** Records provided follows **

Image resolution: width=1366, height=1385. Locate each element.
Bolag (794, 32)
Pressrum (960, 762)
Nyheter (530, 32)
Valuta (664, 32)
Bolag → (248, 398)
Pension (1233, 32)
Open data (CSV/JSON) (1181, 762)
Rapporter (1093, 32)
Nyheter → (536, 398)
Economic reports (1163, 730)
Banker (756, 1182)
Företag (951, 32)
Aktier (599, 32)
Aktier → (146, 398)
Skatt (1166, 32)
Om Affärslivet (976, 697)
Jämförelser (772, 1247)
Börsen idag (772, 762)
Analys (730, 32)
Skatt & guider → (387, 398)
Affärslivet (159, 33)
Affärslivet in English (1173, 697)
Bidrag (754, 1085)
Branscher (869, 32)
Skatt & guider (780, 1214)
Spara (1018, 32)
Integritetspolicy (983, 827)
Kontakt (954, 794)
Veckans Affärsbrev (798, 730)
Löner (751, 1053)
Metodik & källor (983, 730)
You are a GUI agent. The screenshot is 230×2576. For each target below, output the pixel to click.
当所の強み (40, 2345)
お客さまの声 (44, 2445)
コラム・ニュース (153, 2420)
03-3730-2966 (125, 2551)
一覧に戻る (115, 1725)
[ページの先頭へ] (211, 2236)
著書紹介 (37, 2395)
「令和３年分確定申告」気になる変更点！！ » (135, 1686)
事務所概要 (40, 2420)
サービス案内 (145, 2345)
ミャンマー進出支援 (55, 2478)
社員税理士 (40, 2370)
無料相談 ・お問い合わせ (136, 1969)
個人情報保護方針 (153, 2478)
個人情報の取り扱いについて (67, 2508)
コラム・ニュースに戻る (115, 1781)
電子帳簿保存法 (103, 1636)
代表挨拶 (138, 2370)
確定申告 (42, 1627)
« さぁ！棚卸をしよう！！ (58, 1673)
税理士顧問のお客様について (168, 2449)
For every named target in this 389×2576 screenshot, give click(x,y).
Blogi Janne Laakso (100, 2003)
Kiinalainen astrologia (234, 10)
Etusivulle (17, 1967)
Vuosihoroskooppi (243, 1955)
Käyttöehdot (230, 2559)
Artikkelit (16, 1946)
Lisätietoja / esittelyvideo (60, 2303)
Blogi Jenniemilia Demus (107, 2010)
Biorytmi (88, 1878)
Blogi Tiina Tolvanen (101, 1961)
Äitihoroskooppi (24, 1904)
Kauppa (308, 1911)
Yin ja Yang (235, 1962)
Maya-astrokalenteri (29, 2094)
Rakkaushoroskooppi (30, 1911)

** End of Records provided **

» Task details:
Please quote the records above exactly, without skipping a line.

» Task output:
Image resolution: width=1366, height=1385. Locate each element.
Bolag (794, 32)
Pressrum (960, 762)
Nyheter (530, 32)
Valuta (664, 32)
Bolag → (248, 398)
Pension (1233, 32)
Open data (CSV/JSON) (1181, 762)
Rapporter (1093, 32)
Nyheter → (536, 398)
Economic reports (1163, 730)
Banker (756, 1182)
Företag (951, 32)
Aktier (599, 32)
Aktier → (146, 398)
Skatt (1166, 32)
Om Affärslivet (976, 697)
Jämförelser (772, 1247)
Börsen idag (772, 762)
Analys (730, 32)
Skatt & guider → (387, 398)
Affärslivet (159, 33)
Affärslivet in English (1173, 697)
Bidrag (754, 1085)
Branscher (869, 32)
Skatt & guider (780, 1214)
Spara (1018, 32)
Integritetspolicy (983, 827)
Kontakt (954, 794)
Veckans Affärsbrev (798, 730)
Löner (751, 1053)
Metodik & källor (983, 730)
You are a GUI agent. The screenshot is 230×2576. For each target below, output the pixel to click.
当所の強み (40, 2345)
お客さまの声 (44, 2445)
コラム・ニュース (153, 2420)
03-3730-2966 (125, 2551)
一覧に戻る (115, 1725)
[ページの先頭へ] (211, 2236)
著書紹介 (37, 2395)
「令和３年分確定申告」気になる変更点！！ » (135, 1686)
事務所概要 (40, 2420)
サービス案内 (145, 2345)
ミャンマー進出支援 (55, 2478)
社員税理士 (40, 2370)
無料相談 ・お問い合わせ (136, 1969)
個人情報保護方針 (153, 2478)
個人情報の取り扱いについて (67, 2508)
コラム・ニュースに戻る (115, 1781)
電子帳簿保存法 (103, 1636)
代表挨拶 (138, 2370)
確定申告 (42, 1627)
« さぁ！棚卸をしよう！！ (58, 1673)
税理士顧問のお客様について (168, 2449)
For every named target in this 389×2576 screenshot, give click(x,y).
Blogi Janne Laakso (100, 2003)
Kiinalainen astrologia (234, 10)
Etusivulle (17, 1967)
Vuosihoroskooppi (243, 1955)
Käyttöehdot (230, 2559)
Artikkelit (16, 1946)
Lisätietoja / esittelyvideo (60, 2303)
Blogi Jenniemilia Demus (107, 2010)
Biorytmi (88, 1878)
Blogi Tiina Tolvanen (101, 1961)
Äitihoroskooppi (24, 1904)
Kauppa (308, 1911)
Yin ja Yang (235, 1962)
Maya-astrokalenteri (29, 2094)
Rakkaushoroskooppi (30, 1911)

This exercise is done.